REQUIRED WORK:
Write out the passage on ovitraps below word for word, between "An ovitrap is" and "mosquitoes that enter.", inclusive.

DOCUMENT PASSAGE:
------

An ovitrap is a device which consists of a dark container topped with a mesh and containing water, and a substrate where mosquitoes can lay their eggs. The eggs then fall through the mesh into the water, where the larvae hatch and develop into pupas. When the adult mosquitoes emerge, they are trapped beneath the mesh and are unable to escape from the ovitrap. Ovitraps mimic the preferred breeding site for container breeding mosquitoes, including Aedes albopictus and Aedes aegypti.

==History==
The ovitrap was first described in 1966 and was initially designed for monitoring Aedes populations. Researchers found that if they provided artificial breeding sites, they could easily collect and study the eggs found in the container. Since the original ovitrap was invented, lethal ovitraps have been developed, which kill the larvae and/or the adult mosquitoes that enter.

==Application==
Ovitraps used for monitoring can detect Aedes mosquito populations, thus acting as an early warning signal to preempt disease outbreaks. Analysis can be done on the ovitrap breeding data collected weekly to identify mosquito breeding hotspots and risk areas when there is a danger of high Aedes infestation. This analysis is used to plan vector surveillance and control operations.

The extensive use of the ovitrap in a community can be used in Aedes population control and effectively reduce the Aedes population in that area. It has been used in countries like Singapore, the United States, and Hong Kong since the 1970s.

------

AVAILABLE DATA:
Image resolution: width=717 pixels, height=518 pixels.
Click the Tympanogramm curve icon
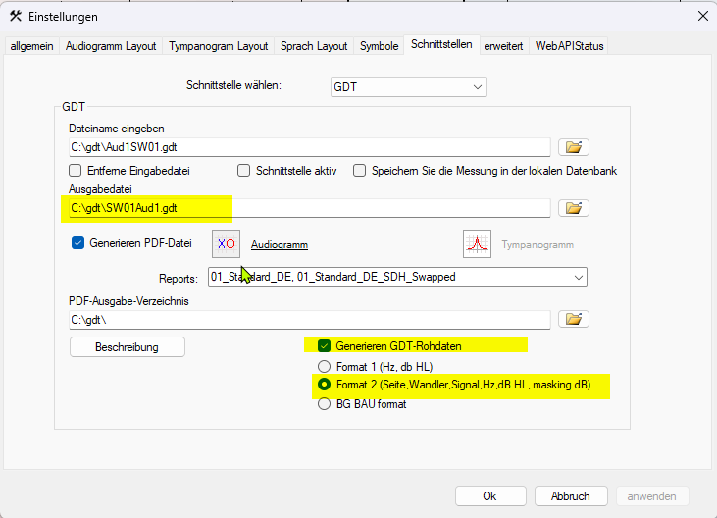[477, 243]
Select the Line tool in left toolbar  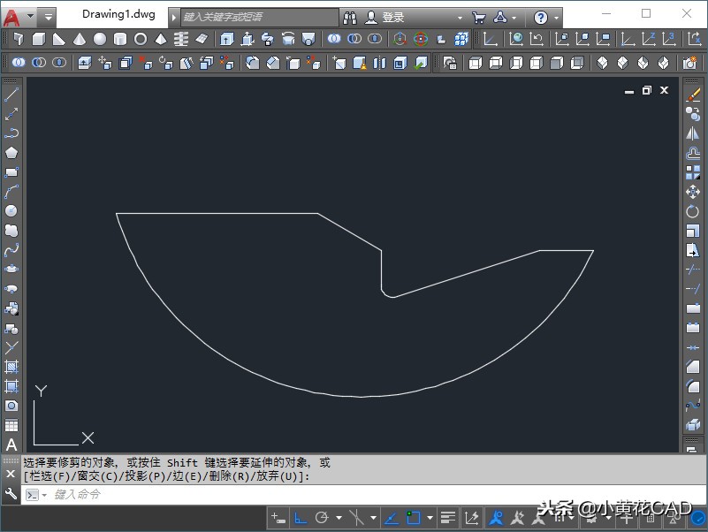[11, 95]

------

WRITTEN RESPONSE:
An ovitrap is a device which consists of a dark container topped with a mesh and containing water, and a substrate where mosquitoes can lay their eggs. The eggs then fall through the mesh into the water, where the larvae hatch and develop into pupas. When the adult mosquitoes emerge, they are trapped beneath the mesh and are unable to escape from the ovitrap. Ovitraps mimic the preferred breeding site for container breeding mosquitoes, including Aedes albopictus and Aedes aegypti.

==History==
The ovitrap was first described in 1966 and was initially designed for monitoring Aedes populations. Researchers found that if they provided artificial breeding sites, they could easily collect and study the eggs found in the container. Since the original ovitrap was invented, lethal ovitraps have been developed, which kill the larvae and/or the adult mosquitoes that enter.